Written problem —
Could you swap "View ribbon tab" for "Home ribbon tab" in the lines between the one holding "You are a computer-use agent. This" and the one holding "tap(700, 516)", inclusive, and give those lines back otherwise unchanged, leaving out the pictures?
[Start Record extracts]
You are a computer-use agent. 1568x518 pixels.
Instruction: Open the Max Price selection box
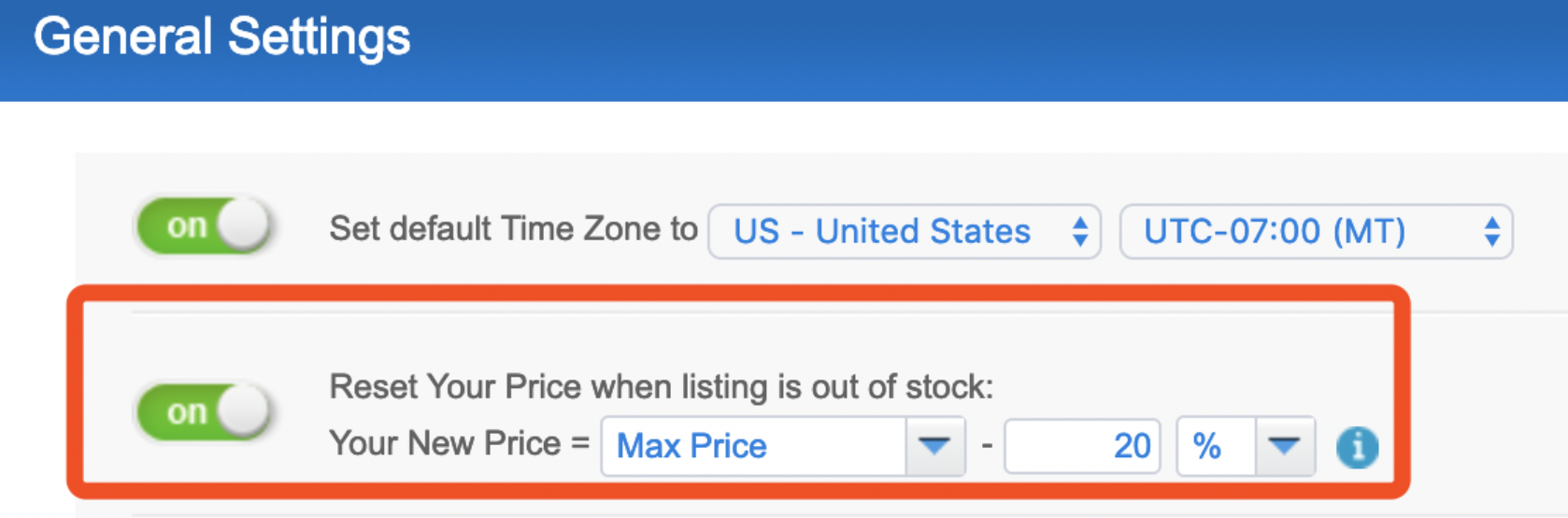pyautogui.click(x=783, y=446)
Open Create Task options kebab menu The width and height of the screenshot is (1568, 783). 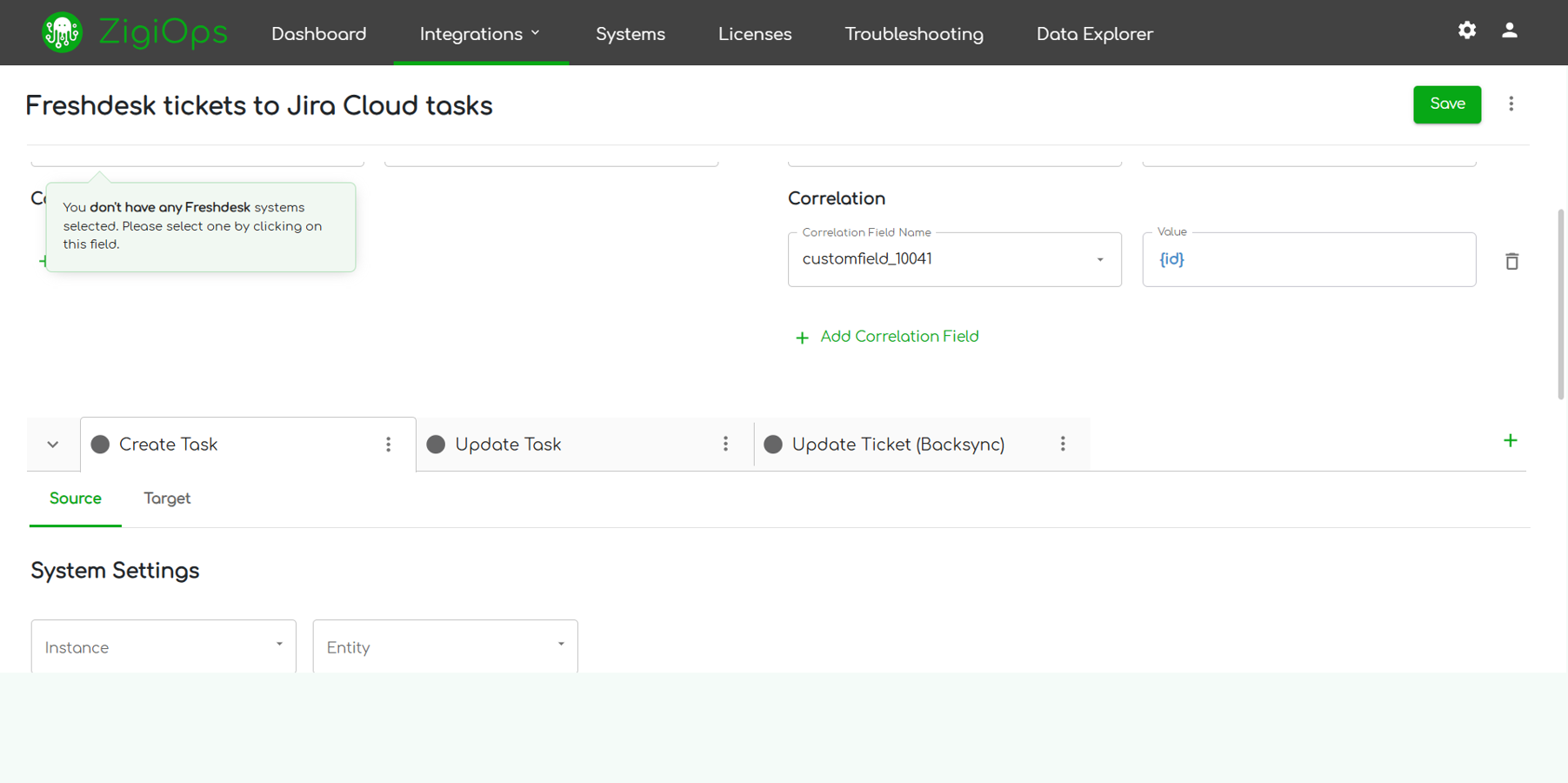coord(389,445)
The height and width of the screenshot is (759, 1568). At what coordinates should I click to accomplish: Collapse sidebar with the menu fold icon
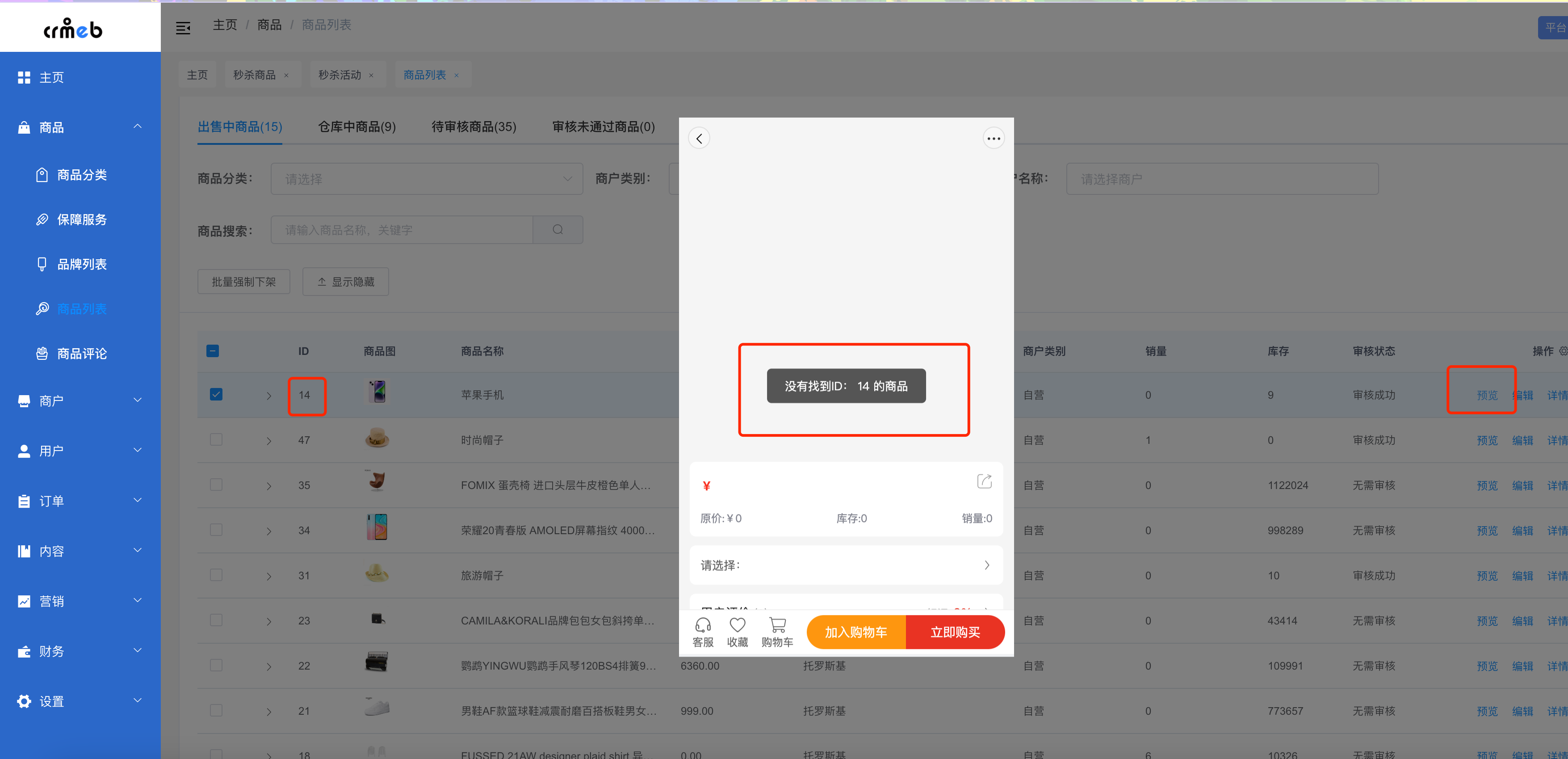pos(183,28)
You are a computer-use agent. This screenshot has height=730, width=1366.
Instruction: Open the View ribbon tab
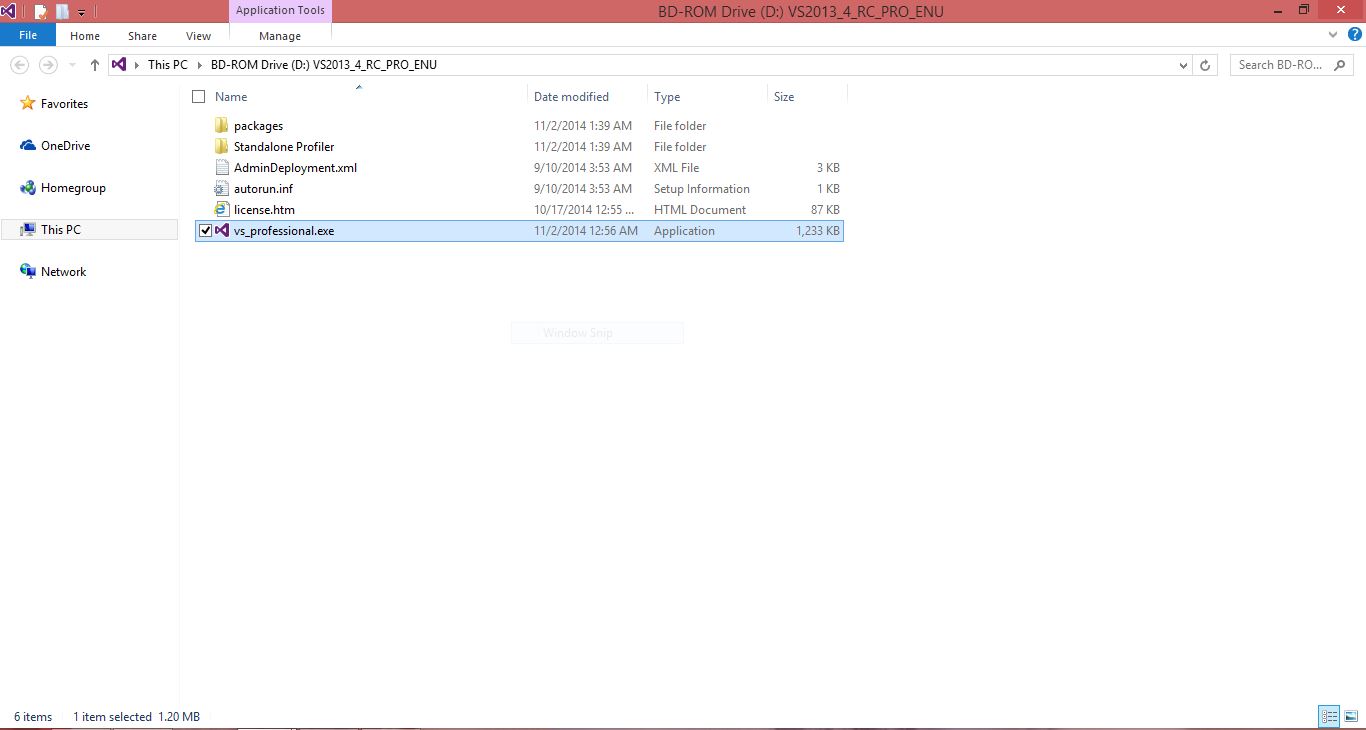coord(198,36)
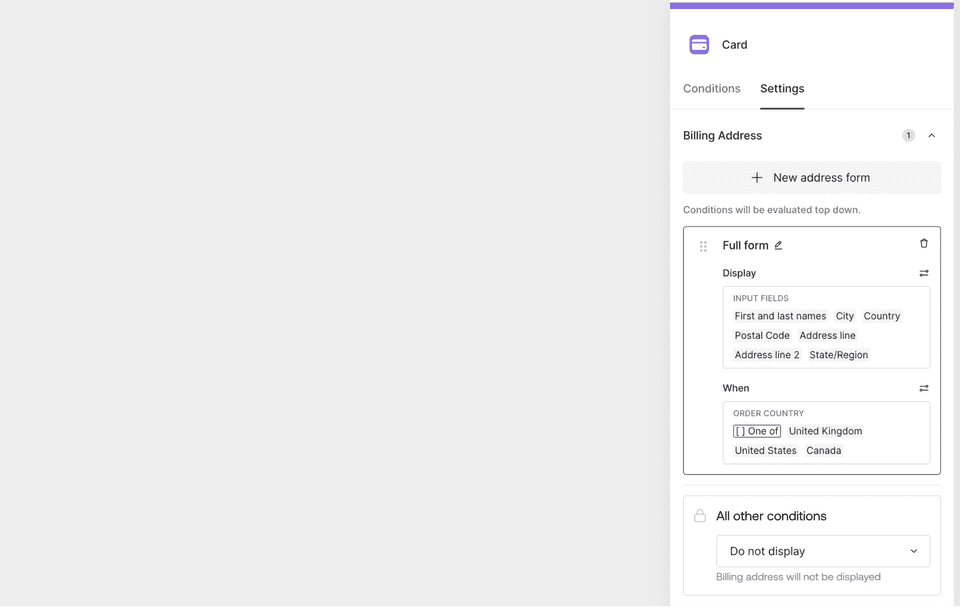Click the lock icon beside All other conditions
Viewport: 960px width, 607px height.
tap(700, 516)

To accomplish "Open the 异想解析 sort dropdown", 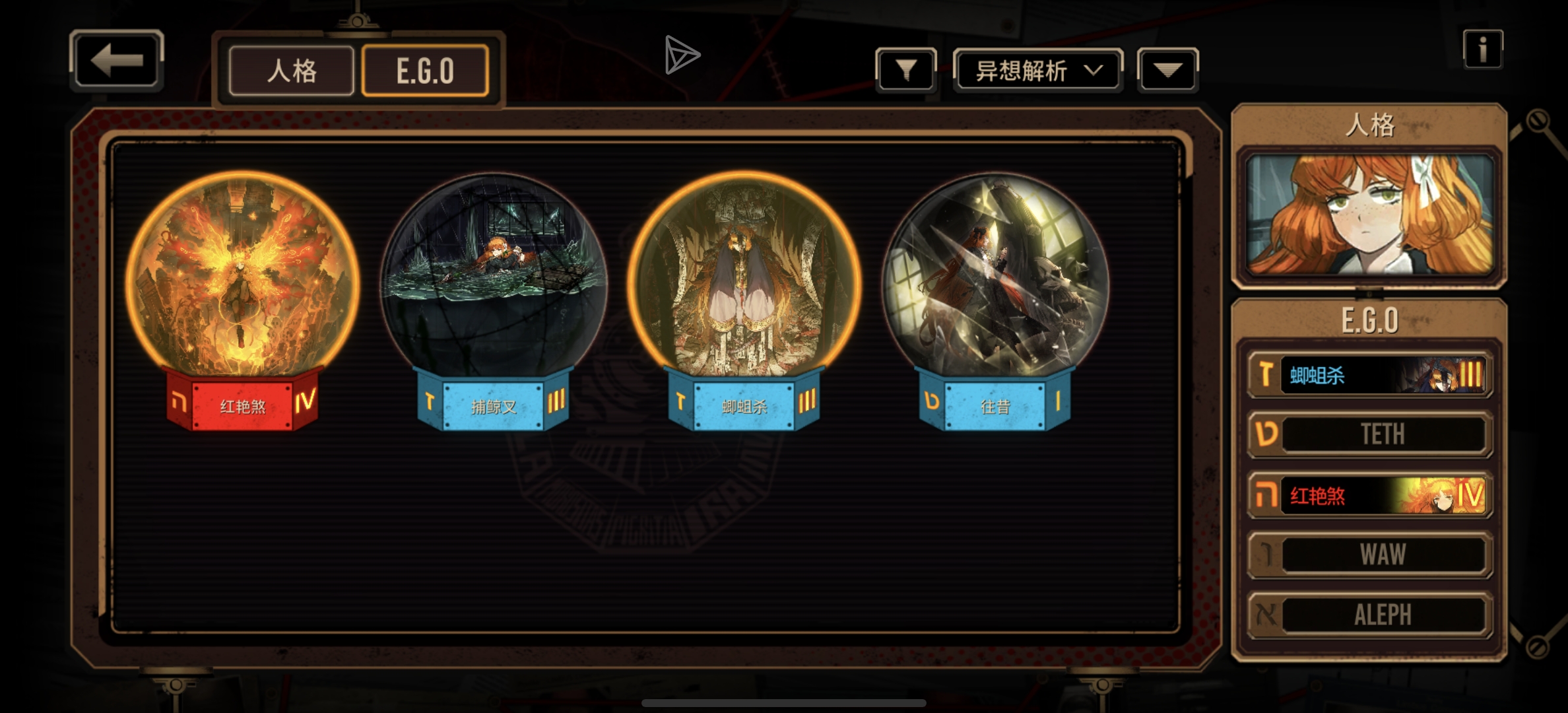I will click(1038, 70).
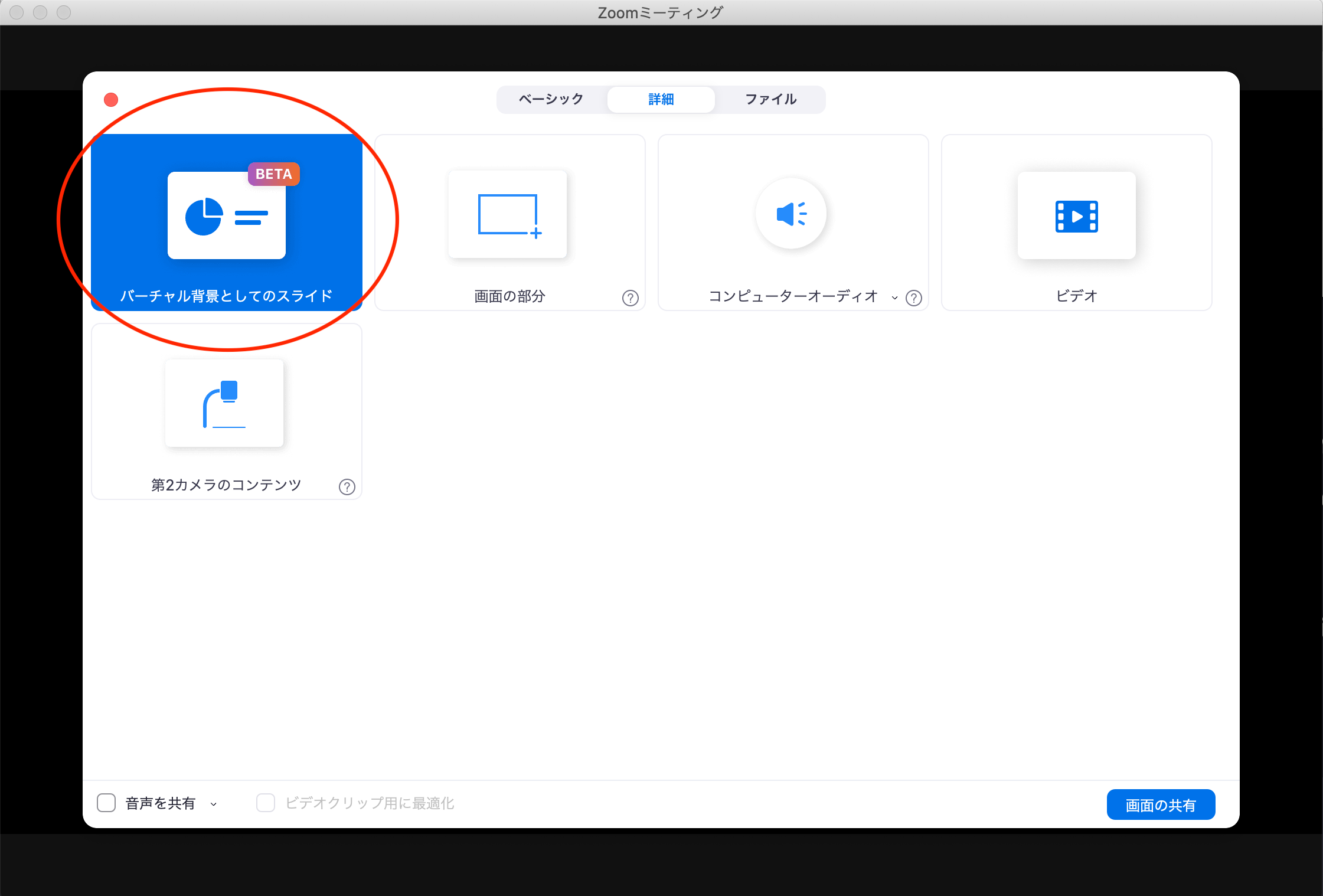1323x896 pixels.
Task: Choose the computer audio speaker icon
Action: pyautogui.click(x=791, y=214)
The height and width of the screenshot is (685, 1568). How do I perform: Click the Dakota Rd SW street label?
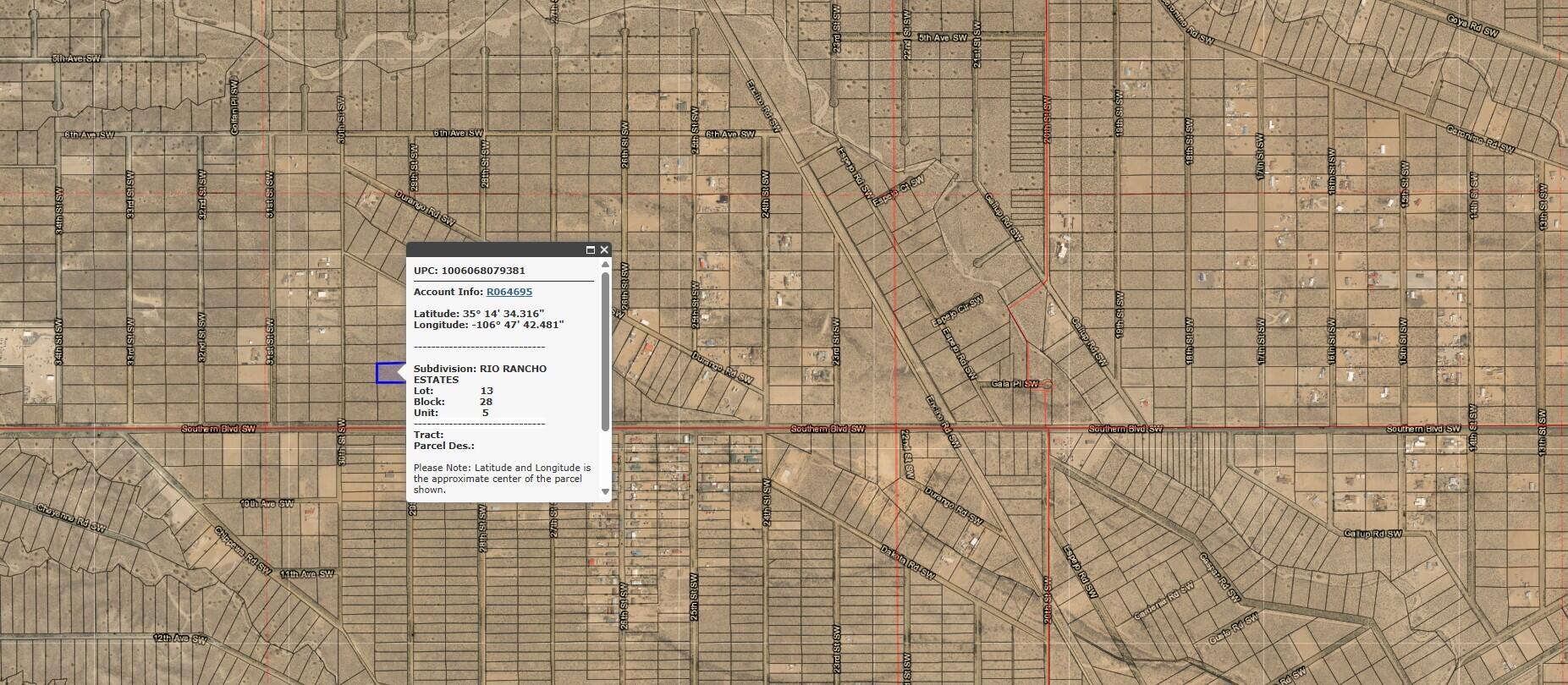(x=904, y=561)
[End Record extracts]
Result below —
You are a computer-use agent. This screenshot has height=730, width=1366.
Instruction: Open the Home ribbon tab
coord(198,36)
Click the lock icon beside All other conditions
Viewport: 960px width, 607px height.
tap(700, 516)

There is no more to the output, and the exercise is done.